On August 3, 1996, the 11-year-old victim, Genelyn Camacho was asked by her
father to request rice from their neighbor, but she never returned. In the evening
thereof, the dead body of Genelyn, was found at the waterfalls. Autopsy reports found
that she was raped before she was drowned. The one who discovered the body was
accused-appellant Juanito Baloloy himself, who claimed that he saw it while he was
catching frogs in a nearby creek. At the victim’s funeral, the accused confessed to the
Brgy. Captain that he only wanted to frighten the girl but ended up raping and throwing
her body. The Brgy. Captain also noticed abrasions and scratches on the body of the
accused which the latter claimed to be caused by the victim. While in the custody of the
authorities, the accused was asked incriminating questions by Judge Dicon who justified
his actions saying that Juanito was not yet in custodial investigation. Based on his
alleged extrajudicial confession, coupled with circumstantial evidence, Juanito was
found guilty of rape with homicide and was sentenced to death. On appeal, Juanito
maintains that his Constitutional rights were violated when his alleged extrajudicial
confession were admitted as evidence. He concludes that such confession is
inadmissible as he was not assisted by a counsel.

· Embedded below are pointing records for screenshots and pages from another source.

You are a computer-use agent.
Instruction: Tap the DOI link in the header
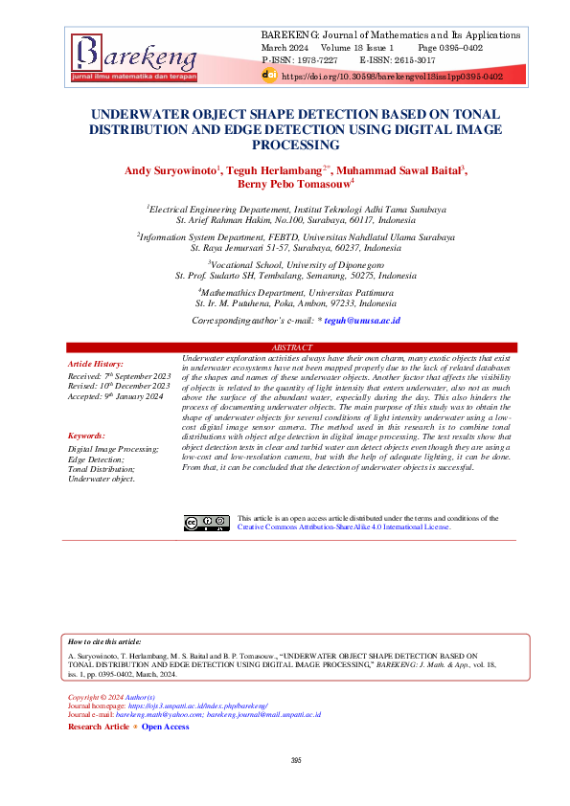[393, 74]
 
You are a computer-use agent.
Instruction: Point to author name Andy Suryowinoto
[185, 169]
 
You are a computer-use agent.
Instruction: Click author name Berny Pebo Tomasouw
[286, 184]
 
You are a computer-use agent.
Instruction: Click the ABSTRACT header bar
[292, 347]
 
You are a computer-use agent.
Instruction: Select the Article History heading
[96, 365]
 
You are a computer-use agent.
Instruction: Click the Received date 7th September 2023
[117, 375]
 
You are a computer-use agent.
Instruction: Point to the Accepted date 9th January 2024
[115, 396]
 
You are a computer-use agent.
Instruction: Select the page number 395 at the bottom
[296, 759]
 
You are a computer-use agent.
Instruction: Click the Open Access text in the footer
[166, 727]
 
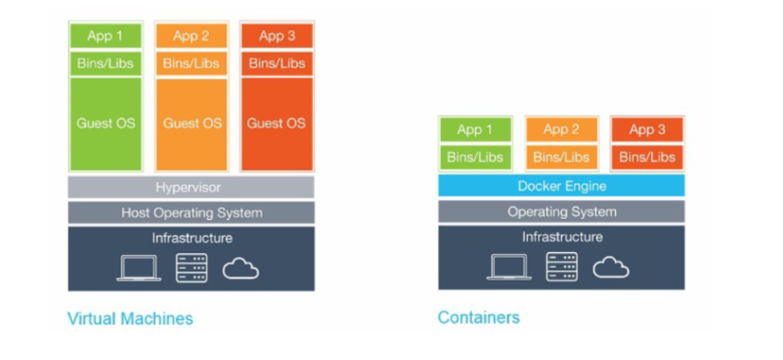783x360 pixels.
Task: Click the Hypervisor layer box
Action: point(191,187)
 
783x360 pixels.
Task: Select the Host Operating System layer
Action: point(191,213)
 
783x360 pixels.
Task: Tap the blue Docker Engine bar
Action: point(561,186)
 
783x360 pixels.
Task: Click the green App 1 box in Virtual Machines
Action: point(106,37)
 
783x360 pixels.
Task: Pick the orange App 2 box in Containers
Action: point(561,130)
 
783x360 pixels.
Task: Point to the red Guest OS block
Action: point(276,123)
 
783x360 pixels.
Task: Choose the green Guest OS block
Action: point(106,123)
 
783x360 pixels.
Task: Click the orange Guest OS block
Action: point(191,123)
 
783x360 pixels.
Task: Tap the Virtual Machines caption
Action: point(130,318)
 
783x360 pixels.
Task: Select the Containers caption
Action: point(478,317)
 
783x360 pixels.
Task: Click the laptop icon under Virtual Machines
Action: point(139,268)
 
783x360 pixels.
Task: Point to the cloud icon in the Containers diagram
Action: point(611,267)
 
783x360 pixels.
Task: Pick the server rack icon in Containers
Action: point(561,266)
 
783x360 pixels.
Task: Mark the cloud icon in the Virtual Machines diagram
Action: point(241,269)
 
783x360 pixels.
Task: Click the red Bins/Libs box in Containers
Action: point(646,157)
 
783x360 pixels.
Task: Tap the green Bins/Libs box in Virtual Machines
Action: point(106,63)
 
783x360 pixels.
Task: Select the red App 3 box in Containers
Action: point(646,130)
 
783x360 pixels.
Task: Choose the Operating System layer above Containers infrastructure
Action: point(561,212)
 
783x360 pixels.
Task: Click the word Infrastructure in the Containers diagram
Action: point(561,237)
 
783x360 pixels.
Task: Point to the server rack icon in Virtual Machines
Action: point(191,267)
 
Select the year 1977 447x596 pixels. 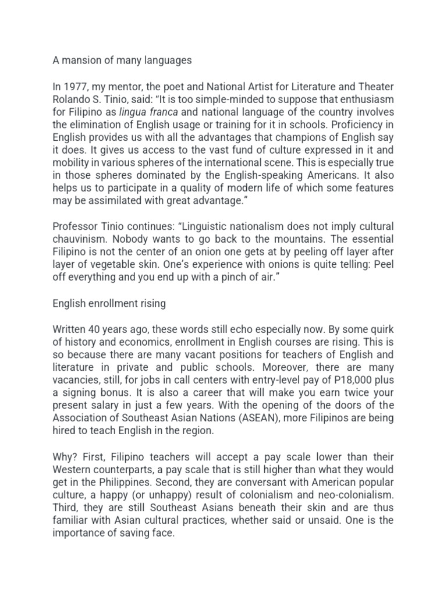[x=74, y=87]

Issue: Whether or not Juanito’s extrajudicial confession before the (1) barangay captain
and before the (2) judge inadmissible?

(1) YES. As to his confession with the Baragay Captain Ceniza, it has been held that the
constitutional provision on custodial investigation does not apply to a spontaneous
statement, not elicited through questioning by the authorities but given in an ordinary
manner whereby the suspect orally admits having committed the crime. Neither can it
apply to admissions or confessions made by a suspect in the commission of a crime
before he is placed under investigation. What the Constitution bars is the compulsory
disclosure of incriminating facts or confessions. In the instant case, Juanito voluntarily
narrated to Ceniza that he raped Genelyn and thereafter threw her body into the ravine.
This narration was a spontaneous answer, freely and voluntarily given in an ordinary
manner. It was given before he was arrested or placed under custody for investigation in
connection with the commission of the offense. Moreover, Juanito did not offer any
evidence of improper or ulterior motive on the part of Ceniza, which could have
compelled her to testify falsely against him.

(2) NO. There is merit in Juanito’s claim that his constitutional rights during custodial
investigation were violated by Judge Dicon when the latter propounded to him
incriminating questions without informing him of his constitutional rights. It is settled
that at the moment the accused voluntarily surrenders to, or is arrested by, the police
officers, the custodial investigation is deemed to have started. So, he could not
thenceforth be asked about his complicity in the offense without the assistance of
counsel. Judge Dicon's claim that no complaint has yet been filed and that neither
was he conducting a preliminary investigation deserves scant consideration. The fact
remains that at that time Juanito was already under the custody of the police
authorities, who had already taken the statement of the witnesses who were then before
Judge Dicon for the administration of their oaths on their statements.